Exercise directions » Arrange every line of the records below as a Markdown table with the columns "Row" and "Line." Number the rows in order and leave out blank lines.

Provided records »
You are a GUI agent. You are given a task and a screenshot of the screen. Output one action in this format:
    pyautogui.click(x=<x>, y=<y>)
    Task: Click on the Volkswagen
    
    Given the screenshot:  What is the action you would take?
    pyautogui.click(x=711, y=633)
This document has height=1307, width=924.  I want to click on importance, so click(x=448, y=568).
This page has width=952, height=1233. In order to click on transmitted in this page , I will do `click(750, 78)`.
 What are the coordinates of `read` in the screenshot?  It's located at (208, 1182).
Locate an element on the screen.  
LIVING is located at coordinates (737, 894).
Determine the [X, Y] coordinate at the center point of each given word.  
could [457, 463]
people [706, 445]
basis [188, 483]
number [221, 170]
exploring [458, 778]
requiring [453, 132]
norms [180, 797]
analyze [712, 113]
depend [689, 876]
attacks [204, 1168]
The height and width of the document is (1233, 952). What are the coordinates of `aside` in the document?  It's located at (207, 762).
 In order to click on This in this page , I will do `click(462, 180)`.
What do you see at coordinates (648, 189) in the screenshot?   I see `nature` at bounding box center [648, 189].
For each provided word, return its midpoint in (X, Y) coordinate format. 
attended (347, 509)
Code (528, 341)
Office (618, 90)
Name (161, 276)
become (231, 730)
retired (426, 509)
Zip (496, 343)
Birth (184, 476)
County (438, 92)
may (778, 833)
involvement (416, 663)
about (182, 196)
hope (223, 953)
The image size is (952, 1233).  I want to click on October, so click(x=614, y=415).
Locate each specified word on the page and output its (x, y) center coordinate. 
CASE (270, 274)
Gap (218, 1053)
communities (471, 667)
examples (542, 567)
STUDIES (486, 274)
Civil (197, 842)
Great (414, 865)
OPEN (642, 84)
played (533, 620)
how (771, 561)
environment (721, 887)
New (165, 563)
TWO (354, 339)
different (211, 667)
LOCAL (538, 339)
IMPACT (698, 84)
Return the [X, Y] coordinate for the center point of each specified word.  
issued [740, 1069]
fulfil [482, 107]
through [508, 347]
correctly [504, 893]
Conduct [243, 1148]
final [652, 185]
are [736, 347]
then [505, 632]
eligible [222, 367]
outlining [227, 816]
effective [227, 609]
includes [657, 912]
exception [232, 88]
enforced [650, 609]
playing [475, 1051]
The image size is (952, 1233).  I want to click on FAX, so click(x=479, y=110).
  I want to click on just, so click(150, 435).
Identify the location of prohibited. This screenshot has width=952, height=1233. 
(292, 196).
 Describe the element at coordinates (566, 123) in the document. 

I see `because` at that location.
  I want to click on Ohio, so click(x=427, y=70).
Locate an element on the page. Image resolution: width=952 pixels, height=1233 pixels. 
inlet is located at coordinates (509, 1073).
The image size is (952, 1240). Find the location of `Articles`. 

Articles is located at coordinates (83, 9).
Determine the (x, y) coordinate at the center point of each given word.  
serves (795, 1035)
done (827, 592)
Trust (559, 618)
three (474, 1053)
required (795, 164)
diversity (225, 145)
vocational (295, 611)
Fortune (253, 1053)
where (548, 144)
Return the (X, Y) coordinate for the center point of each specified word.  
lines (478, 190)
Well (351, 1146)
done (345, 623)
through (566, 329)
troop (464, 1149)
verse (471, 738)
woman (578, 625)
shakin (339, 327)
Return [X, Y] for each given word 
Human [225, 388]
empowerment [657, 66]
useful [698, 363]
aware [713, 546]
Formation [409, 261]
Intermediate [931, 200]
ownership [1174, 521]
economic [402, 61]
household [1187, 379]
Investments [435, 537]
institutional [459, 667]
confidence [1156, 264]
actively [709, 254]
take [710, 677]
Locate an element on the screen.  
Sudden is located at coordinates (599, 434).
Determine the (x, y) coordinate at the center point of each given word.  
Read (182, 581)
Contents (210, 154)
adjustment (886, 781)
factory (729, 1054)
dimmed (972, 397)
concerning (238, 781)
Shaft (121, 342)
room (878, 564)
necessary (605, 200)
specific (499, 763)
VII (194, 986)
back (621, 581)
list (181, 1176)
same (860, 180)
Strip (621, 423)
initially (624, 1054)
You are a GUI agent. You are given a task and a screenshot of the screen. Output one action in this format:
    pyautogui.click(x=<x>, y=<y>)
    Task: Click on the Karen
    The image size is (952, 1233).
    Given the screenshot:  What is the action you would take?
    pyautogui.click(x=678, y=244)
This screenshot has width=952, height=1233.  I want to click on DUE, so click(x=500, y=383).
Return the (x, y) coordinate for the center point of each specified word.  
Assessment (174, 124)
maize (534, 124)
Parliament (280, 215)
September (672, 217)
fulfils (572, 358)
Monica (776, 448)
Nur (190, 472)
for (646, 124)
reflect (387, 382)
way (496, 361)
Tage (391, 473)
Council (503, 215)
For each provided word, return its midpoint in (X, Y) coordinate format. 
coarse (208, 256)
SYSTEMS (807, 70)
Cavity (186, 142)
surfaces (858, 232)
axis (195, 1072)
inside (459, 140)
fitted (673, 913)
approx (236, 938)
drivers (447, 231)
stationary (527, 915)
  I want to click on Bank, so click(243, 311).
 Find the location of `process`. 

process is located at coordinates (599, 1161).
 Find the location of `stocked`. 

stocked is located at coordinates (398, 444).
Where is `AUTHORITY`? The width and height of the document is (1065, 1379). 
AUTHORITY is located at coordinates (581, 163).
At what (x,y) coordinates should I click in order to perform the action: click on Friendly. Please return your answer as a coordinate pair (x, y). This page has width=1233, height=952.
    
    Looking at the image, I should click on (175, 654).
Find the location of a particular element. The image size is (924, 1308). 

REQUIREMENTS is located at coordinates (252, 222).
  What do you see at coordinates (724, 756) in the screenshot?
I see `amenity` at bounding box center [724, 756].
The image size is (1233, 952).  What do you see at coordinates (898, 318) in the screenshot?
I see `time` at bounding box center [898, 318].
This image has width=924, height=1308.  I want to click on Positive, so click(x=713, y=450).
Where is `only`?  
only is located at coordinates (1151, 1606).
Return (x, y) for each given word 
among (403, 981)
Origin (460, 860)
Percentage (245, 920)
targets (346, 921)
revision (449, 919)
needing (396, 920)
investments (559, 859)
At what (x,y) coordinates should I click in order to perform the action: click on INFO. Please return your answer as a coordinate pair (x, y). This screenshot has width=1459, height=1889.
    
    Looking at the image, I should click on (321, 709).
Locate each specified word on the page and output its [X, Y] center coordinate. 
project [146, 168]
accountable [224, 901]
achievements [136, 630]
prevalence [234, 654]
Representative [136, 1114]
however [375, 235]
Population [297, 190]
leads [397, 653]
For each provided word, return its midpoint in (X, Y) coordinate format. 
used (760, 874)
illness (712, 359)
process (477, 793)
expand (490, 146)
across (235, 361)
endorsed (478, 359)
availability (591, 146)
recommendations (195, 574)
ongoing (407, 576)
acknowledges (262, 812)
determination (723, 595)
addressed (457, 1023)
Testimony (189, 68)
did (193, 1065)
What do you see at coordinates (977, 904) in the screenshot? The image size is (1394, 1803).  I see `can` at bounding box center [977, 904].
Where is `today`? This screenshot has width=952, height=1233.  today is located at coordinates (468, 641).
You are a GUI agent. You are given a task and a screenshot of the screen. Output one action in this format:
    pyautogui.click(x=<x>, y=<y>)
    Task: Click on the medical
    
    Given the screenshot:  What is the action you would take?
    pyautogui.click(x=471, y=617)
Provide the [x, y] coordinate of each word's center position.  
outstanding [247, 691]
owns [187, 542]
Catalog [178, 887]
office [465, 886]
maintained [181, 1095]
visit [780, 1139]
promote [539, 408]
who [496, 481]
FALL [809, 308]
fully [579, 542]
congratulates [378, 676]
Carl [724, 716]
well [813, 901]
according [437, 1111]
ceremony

The result »
| Row | Line |
|---|---|
| 1 | You are a GUI agent. You are given a task and a screenshot of the screen. Output one action in this format: |
| 2 |     pyautogui.click(x=<x>, y=<y>) |
| 3 |     Task: Click on the Volkswagen |
| 4 |     Given the screenshot:  What is the action you would take? |
| 5 |     pyautogui.click(x=711, y=633) |
| 6 | This document has height=1307, width=924.  I want to click on importance, so click(x=448, y=568). |
| 7 | This page has width=952, height=1233. In order to click on transmitted in this page , I will do `click(750, 78)`. |
| 8 |  What are the coordinates of `read` in the screenshot?  It's located at (208, 1182). |
| 9 | Locate an element on the screen.   |
| 10 | LIVING is located at coordinates (737, 894). |
| 11 | Determine the [X, Y] coordinate at the center point of each given word.   |
| 12 | could [457, 463] |
| 13 | people [706, 445] |
| 14 | basis [188, 483] |
| 15 | number [221, 170] |
| 16 | exploring [458, 778] |
| 17 | requiring [453, 132] |
| 18 | norms [180, 797] |
| 19 | analyze [712, 113] |
| 20 | depend [689, 876] |
| 21 | attacks [204, 1168] |
| 22 | The height and width of the document is (1233, 952). What are the coordinates of `aside` in the document?  It's located at (207, 762). |
| 23 |  In order to click on This in this page , I will do `click(462, 180)`. |
| 24 | What do you see at coordinates (648, 189) in the screenshot?   I see `nature` at bounding box center [648, 189]. |
| 25 | For each provided word, return its midpoint in (X, Y) coordinate format.  |
| 26 | attended (347, 509) |
| 27 | Code (528, 341) |
| 28 | Office (618, 90) |
| 29 | Name (161, 276) |
| 30 | become (231, 730) |
| 31 | retired (426, 509) |
| 32 | Zip (496, 343) |
| 33 | Birth (184, 476) |
| 34 | County (438, 92) |
| 35 | may (778, 833) |
| 36 | involvement (416, 663) |
| 37 | about (182, 196) |
| 38 | hope (223, 953) |
| 39 | The image size is (952, 1233).  I want to click on October, so click(x=614, y=415). |
| 40 | Locate each specified word on the page and output its (x, y) center coordinate.  |
| 41 | CASE (270, 274) |
| 42 | Gap (218, 1053) |
| 43 | communities (471, 667) |
| 44 | examples (542, 567) |
| 45 | STUDIES (486, 274) |
| 46 | Civil (197, 842) |
| 47 | Great (414, 865) |
| 48 | OPEN (642, 84) |
| 49 | played (533, 620) |
| 50 | how (771, 561) |
| 51 | environment (721, 887) |
| 52 | New (165, 563) |
| 53 | TWO (354, 339) |
| 54 | different (211, 667) |
| 55 | LOCAL (538, 339) |
| 56 | IMPACT (698, 84) |
| 57 | Return the [X, Y] coordinate for the center point of each specified word.   |
| 58 | issued [740, 1069] |
| 59 | fulfil [482, 107] |
| 60 | through [508, 347] |
| 61 | correctly [504, 893] |
| 62 | Conduct [243, 1148] |
| 63 | final [652, 185] |
| 64 | are [736, 347] |
| 65 | then [505, 632] |
| 66 | eligible [222, 367] |
| 67 | outlining [227, 816] |
| 68 | effective [227, 609] |
| 69 | includes [657, 912] |
| 70 | exception [232, 88] |
| 71 | enforced [650, 609] |
| 72 | playing [475, 1051] |
| 73 | The image size is (952, 1233).  I want to click on FAX, so click(x=479, y=110). |
| 74 |   I want to click on just, so click(150, 435). |
| 75 | Identify the location of prohibited. This screenshot has width=952, height=1233.  |
| 76 | (292, 196). |
| 77 |  Describe the element at coordinates (566, 123) in the document.  |
| 78 | I see `because` at that location. |
| 79 |   I want to click on Ohio, so click(x=427, y=70). |
| 80 | Locate an element on the page. Image resolution: width=952 pixels, height=1233 pixels.  |
| 81 | inlet is located at coordinates (509, 1073). |
| 82 | The image size is (952, 1240). Find the location of `Articles`.  |
| 83 | Articles is located at coordinates (83, 9). |
| 84 | Determine the (x, y) coordinate at the center point of each given word.   |
| 85 | serves (795, 1035) |
| 86 | done (827, 592) |
| 87 | Trust (559, 618) |
| 88 | three (474, 1053) |
| 89 | required (795, 164) |
| 90 | diversity (225, 145) |
| 91 | vocational (295, 611) |
| 92 | Fortune (253, 1053) |
| 93 | where (548, 144) |
| 94 | Return the (X, Y) coordinate for the center point of each specified word.   |
| 95 | lines (478, 190) |
| 96 | Well (351, 1146) |
| 97 | done (345, 623) |
| 98 | through (566, 329) |
| 99 | troop (464, 1149) |
| 100 | verse (471, 738) |
| 101 | woman (578, 625) |
| 102 | shakin (339, 327) |
| 103 | Return [X, Y] for each given word  |
| 104 | Human [225, 388] |
| 105 | empowerment [657, 66] |
| 106 | useful [698, 363] |
| 107 | aware [713, 546] |
| 108 | Formation [409, 261] |
| 109 | Intermediate [931, 200] |
| 110 | ownership [1174, 521] |
| 111 | economic [402, 61] |
| 112 | household [1187, 379] |
| 113 | Investments [435, 537] |
| 114 | institutional [459, 667] |
| 115 | confidence [1156, 264] |
| 116 | actively [709, 254] |
| 117 | take [710, 677] |
| 118 | Locate an element on the screen.   |
| 119 | Sudden is located at coordinates (599, 434). |
| 120 | Determine the (x, y) coordinate at the center point of each given word.   |
| 121 | Read (182, 581) |
| 122 | Contents (210, 154) |
| 123 | adjustment (886, 781) |
| 124 | factory (729, 1054) |
| 125 | dimmed (972, 397) |
| 126 | concerning (238, 781) |
| 127 | Shaft (121, 342) |
| 128 | room (878, 564) |
| 129 | necessary (605, 200) |
| 130 | specific (499, 763) |
| 131 | VII (194, 986) |
| 132 | back (621, 581) |
| 133 | list (181, 1176) |
| 134 | same (860, 180) |
| 135 | Strip (621, 423) |
| 136 | initially (624, 1054) |
| 137 | You are a GUI agent. You are given a task and a screenshot of the screen. Output one action in this format: |
| 138 |     pyautogui.click(x=<x>, y=<y>) |
| 139 |     Task: Click on the Karen |
| 140 |     The image size is (952, 1233). |
| 141 |     Given the screenshot:  What is the action you would take? |
| 142 |     pyautogui.click(x=678, y=244) |
| 143 | This screenshot has width=952, height=1233.  I want to click on DUE, so click(x=500, y=383). |
| 144 | Return the (x, y) coordinate for the center point of each specified word.   |
| 145 | Assessment (174, 124) |
| 146 | maize (534, 124) |
| 147 | Parliament (280, 215) |
| 148 | September (672, 217) |
| 149 | fulfils (572, 358) |
| 150 | Monica (776, 448) |
| 151 | Nur (190, 472) |
| 152 | for (646, 124) |
| 153 | reflect (387, 382) |
| 154 | way (496, 361) |
| 155 | Tage (391, 473) |
| 156 | Council (503, 215) |
| 157 | For each provided word, return its midpoint in (X, Y) coordinate format.  |
| 158 | coarse (208, 256) |
| 159 | SYSTEMS (807, 70) |
| 160 | Cavity (186, 142) |
| 161 | surfaces (858, 232) |
| 162 | axis (195, 1072) |
| 163 | inside (459, 140) |
| 164 | fitted (673, 913) |
| 165 | approx (236, 938) |
| 166 | drivers (447, 231) |
| 167 | stationary (527, 915) |
| 168 |   I want to click on Bank, so click(243, 311). |
| 169 |  Find the location of `process`.  |
| 170 | process is located at coordinates (599, 1161). |
| 171 |  Find the location of `stocked`.  |
| 172 | stocked is located at coordinates (398, 444). |
| 173 | Where is `AUTHORITY`? The width and height of the document is (1065, 1379).  |
| 174 | AUTHORITY is located at coordinates (581, 163). |
| 175 | At what (x,y) coordinates should I click in order to perform the action: click on Friendly. Please return your answer as a coordinate pair (x, y). This page has width=1233, height=952. |
| 176 |     Looking at the image, I should click on (175, 654). |
| 177 | Find the location of a particular element. The image size is (924, 1308).  |
| 178 | REQUIREMENTS is located at coordinates (252, 222). |
| 179 |   What do you see at coordinates (724, 756) in the screenshot? |
| 180 | I see `amenity` at bounding box center [724, 756]. |
| 181 | The image size is (1233, 952).  What do you see at coordinates (898, 318) in the screenshot? |
| 182 | I see `time` at bounding box center [898, 318]. |
| 183 | This image has width=924, height=1308.  I want to click on Positive, so click(x=713, y=450). |
| 184 | Where is `only`?   |
| 185 | only is located at coordinates (1151, 1606). |
| 186 | Return (x, y) for each given word  |
| 187 | among (403, 981) |
| 188 | Origin (460, 860) |
| 189 | Percentage (245, 920) |
| 190 | targets (346, 921) |
| 191 | revision (449, 919) |
| 192 | needing (396, 920) |
| 193 | investments (559, 859) |
| 194 | At what (x,y) coordinates should I click in order to perform the action: click on INFO. Please return your answer as a coordinate pair (x, y). This screenshot has width=1459, height=1889. |
| 195 |     Looking at the image, I should click on (321, 709). |
| 196 | Locate each specified word on the page and output its [X, Y] center coordinate.  |
| 197 | project [146, 168] |
| 198 | accountable [224, 901] |
| 199 | achievements [136, 630] |
| 200 | prevalence [234, 654] |
| 201 | Representative [136, 1114] |
| 202 | however [375, 235] |
| 203 | Population [297, 190] |
| 204 | leads [397, 653] |
| 205 | For each provided word, return its midpoint in (X, Y) coordinate format.  |
| 206 | used (760, 874) |
| 207 | illness (712, 359) |
| 208 | process (477, 793) |
| 209 | expand (490, 146) |
| 210 | across (235, 361) |
| 211 | endorsed (478, 359) |
| 212 | availability (591, 146) |
| 213 | recommendations (195, 574) |
| 214 | ongoing (407, 576) |
| 215 | acknowledges (262, 812) |
| 216 | determination (723, 595) |
| 217 | addressed (457, 1023) |
| 218 | Testimony (189, 68) |
| 219 | did (193, 1065) |
| 220 | What do you see at coordinates (977, 904) in the screenshot? The image size is (1394, 1803).  I see `can` at bounding box center [977, 904]. |
| 221 | Where is `today`? This screenshot has width=952, height=1233.  today is located at coordinates (468, 641). |
| 222 | You are a GUI agent. You are given a task and a screenshot of the screen. Output one action in this format: |
| 223 |     pyautogui.click(x=<x>, y=<y>) |
| 224 |     Task: Click on the medical |
| 225 |     Given the screenshot:  What is the action you would take? |
| 226 |     pyautogui.click(x=471, y=617) |
| 227 | Provide the [x, y] coordinate of each word's center position.   |
| 228 | outstanding [247, 691] |
| 229 | owns [187, 542] |
| 230 | Catalog [178, 887] |
| 231 | office [465, 886] |
| 232 | maintained [181, 1095] |
| 233 | visit [780, 1139] |
| 234 | promote [539, 408] |
| 235 | who [496, 481] |
| 236 | FALL [809, 308] |
| 237 | fully [579, 542] |
| 238 | congratulates [378, 676] |
| 239 | Carl [724, 716] |
| 240 | well [813, 901] |
| 241 | according [437, 1111] |
| 242 | ceremony |